望向着桐山命运那在日光下头愈发冷冽的眼神,魏得乐也不害怕,他嘴角一勾,微微一笑,好似三春之风。
整理了下言辞,魏得乐清了清嗓子,慢条斯理的说道:“我只是很不屑你的作为罢了。自以为是艺术的创作,又得到了我们三人的认同,但是你的心里也该是和明镜一般澄亮吧,有些话,我们由于着生命拿捏在你手上,不能随心所欲的说出来。这里头的道道,你相必清楚的很吧!”
“式君,你……”清水比吕奈惊呼一声,连声音都打起了寒颤,一张天仙似得的脸蛋此刻也染上了一层抹不掉的愁绪。
相马光子却是一言不发,好似个哑巴,只是低声的叹着气,在叹息当中暗暗的思索着魏得乐这样做的真实意图。
其实,说白了,魏得乐此刻突兀说出来的话语用上的就是一个激将法,并没有什么其他高超的手段和布局在里头。
可是,别看这只是一个小小的激将法,放到一般的乡野村夫手里也能用上一用,简直就是一个烂大街的手法。但,这下里巴人很多时候比起阳春白雪可要好用上不少。否则,也就没有‘请将不如激将’这一个俗语了,也就更加没有光武皇帝被嫂嫂激出田野,称孤道寡了。
而且,虽然说这激将法很是俗套,但也要看准了要用的对象是什么性格才行。

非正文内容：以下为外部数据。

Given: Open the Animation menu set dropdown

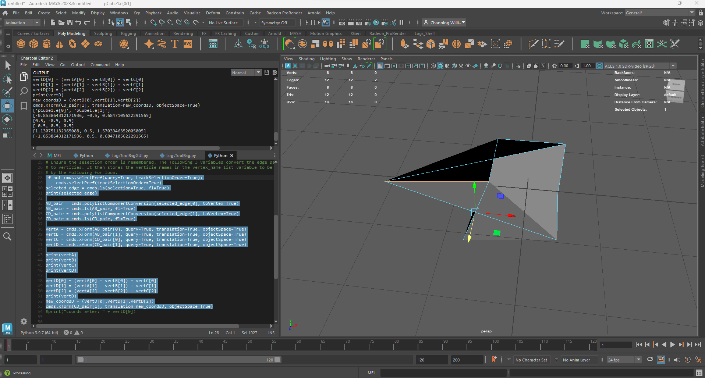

如果不是魏得乐早就知道桐山命运是个个性高傲、刚愎自用的人物,他也委实不敢用这激将的法子。
果不其然,桐山命运一听到魏得乐的那一番类似于挑衅的话语,总个人的脸色都变得铁青,背后的触手如同三月里的柳树随着风儿飘荡,就好似无数的蟒蛇在空中乱舞。
他咬着白玉一般的牙齿,冷冷的说道:“哦!照你这么一说,我到目前在你眼前所表现出来的那些艺术都是不值一提的小巫,是在你这大巫关公面前耍大刀,鲁班门前搬弄技巧了?”
这话一经说出,便好似那北地寒冬之时的肃风刮过万里的草地,簌簌作响当中,残酷的灭杀一切的生灵。
闻言,魏得乐却无有被这言语当中的冷意所震撼,他依旧神色自若,坦然而立,侃侃而谈道:“虽然现在我的命还握在你的手上,但是面对艺术,我还是不能往后退上一步,让什么都不知道的人一跃而上,成为大师。”
“没错!你之前对我们三人所讲述的,确确实实是可以称得上杀人艺术里头的教科书了。但,这只是技,而不能称为道。额,也就是你刚刚说的那一点点还有点意思,否则我也只会和你虚与委蛇下去,即便是你将我杀了,我也只会三缄其口,闭口不言。”
说到这里,魏得乐的情绪也像是被调动了起来,他的脸庞一阵的泛红,仿佛遇到了天大的喜事一般。
他不住的挥舞着双臂,仰天长叹道:“所谓的杀人艺术,并非只是乱杀一通,把手臂啊,大腿啊,小肠大肠啊混合在一起,亦非是把头颅砸开,骨头敲碎,经脉拉出,而是要顺着骨与骨的连接,骨与肉的连接,骨与血管的连接,肉和血管的连接,霍然下刀,目无全人,游刃有余,达到了杀人就像是跳舞唱歌一般的优美。这,才是艺术,才是颠覆,才是道!”
“《南华真经》上面的庖丁解牛,说的是养生,也是杀人。唉!你说的那些大多都是技,其中更是渗透着力,那里能够比得上我的道呢?”
不屑的轻轻笑了下,魏得乐忽的伸出右手,指着桐山命运轻蔑的一笑,旋即说道:“一直以来,你都在说你是如何的追求杀人的艺术,可是,你又知道我研究这门艺术到了什么一种程度了吗?像你说的这些,我早就一一的尝试过了。说句不客气的话,你也不过是拾人牙慧。”